Advanced Mode

Dry-run & A/B testing

Two Advanced Mode tools for iterating on your prompt without paying the cost (latency + tokens) of a full deploy → environment → session → run cycle.

The dry-run ("Test the agent")

A collapsible section at the bottom of the right-hand panel. You type a question, we call Anthropic's Messages API directly with the resolved system prompt — no tools, no agent created. The response arrives in 2-3 seconds.

What it's for

  • Checking that the prompt's tone and intent are correct
  • Seeing how the model interprets an ambiguous instruction
  • Spotting a forgotten {{x}} variable (it shows up as-is in the response)
  • Testing an alternative wording in 30 seconds
Without tools, it isn't a full testThe dry-run doesn't run bash, web_fetch, or the other tools. If your agent depends on them to do anything at all, the dry-run only shows what the model would say without acting. For an end-to-end test, deploy and launch a real task.

V1 limitations

  • Single-turn — no history between calls
  • 1024 tokens max in output (adjustable later)
  • No streaming — the response arrives all at once

A/B testing

Even more powerful: comparing two versions of the system prompt on the same question, side by side. Lets you decide which wording works better before baking it into the agent.

How it works

  1. The "Prompt A/B testing" section, at the bottom of the right-hand panel, just under the dry-run
  2. Variant B = a textarea where you write the alternative version of the system prompt
  3. Shared question = the same message sent to both variants
  4. We run in parallel two /v1/messages calls, one with A (the current prompt), one with B
  5. Both responses show up in a 2-column grid
  6. If you like B, an Adopt variant B button overwrites your current system prompt
Empty variant B = comparing A to AIf you leave field B empty, we compare A to itself.

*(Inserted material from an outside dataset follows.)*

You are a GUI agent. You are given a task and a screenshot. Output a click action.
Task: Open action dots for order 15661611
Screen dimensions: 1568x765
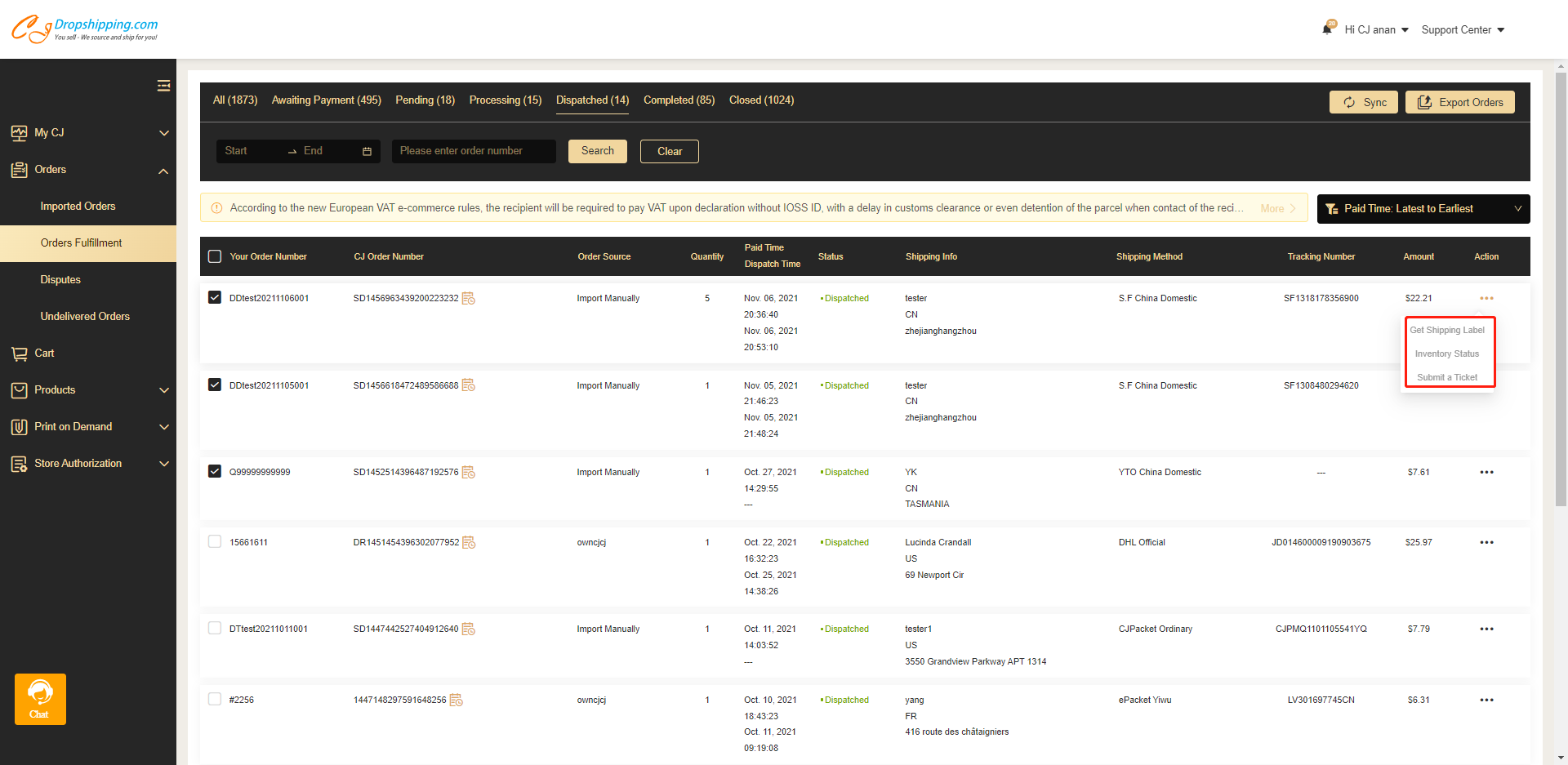[x=1486, y=543]
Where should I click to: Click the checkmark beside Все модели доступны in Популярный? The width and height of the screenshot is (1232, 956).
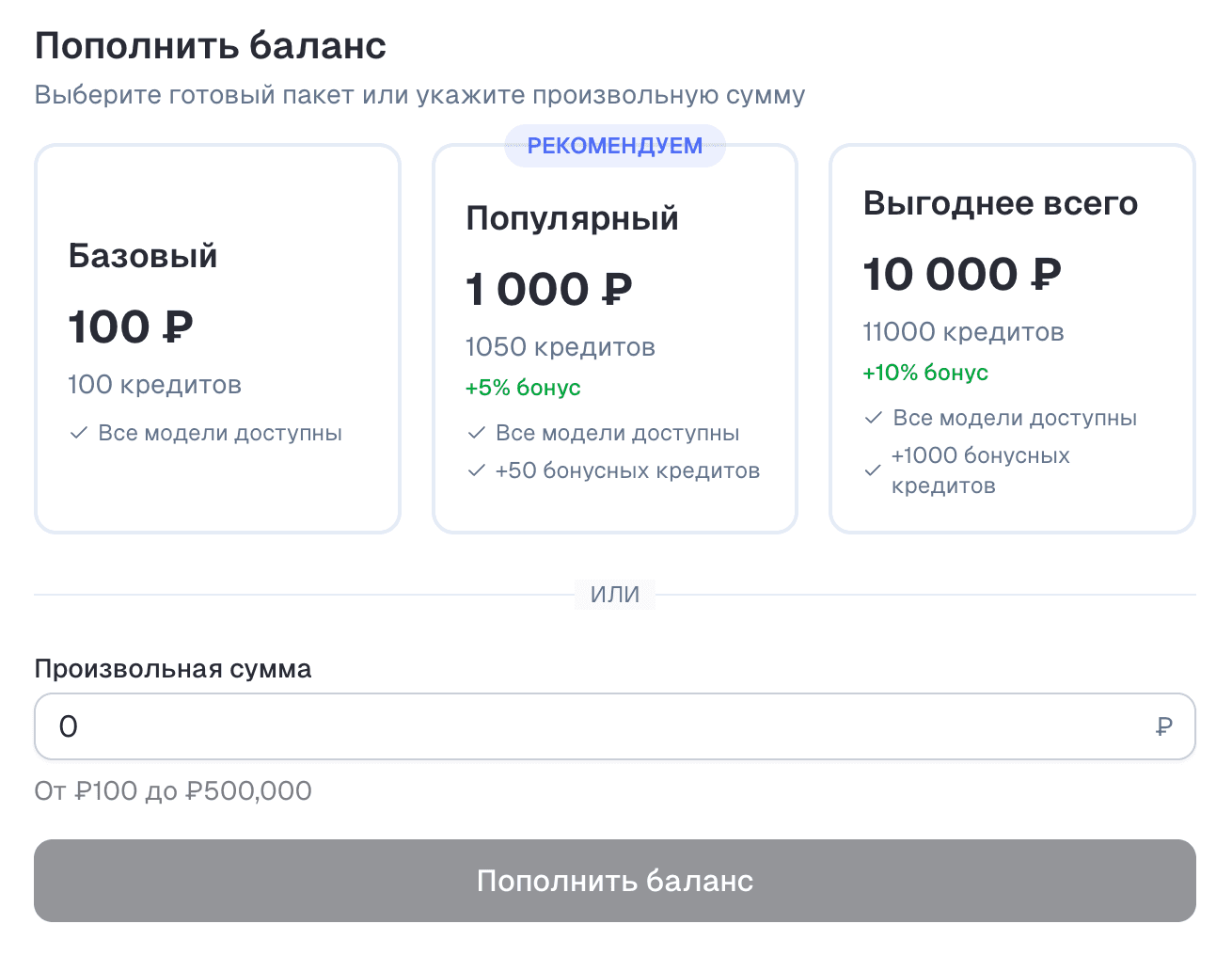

Useful for observing the model's variance between two runs on the same question. Spoiler: it's rarely identical.

Typical use cases

  • Torn between "Be concise" vs "Be brief, max 3 sentences" — which one holds the format better?
  • Testing a firmer vs a warmer tone for a support agent
  • Comparing two breakdowns of a complex task into sub-steps
  • Before touching a prompt in production, validating that the change doesn't degrade the response on your typical cases

Costs

Both tools are free — the platform funds them. A dry-run = 1 call. An A/B = 2 calls in parallel. There is nothing to pay and nothing to set up.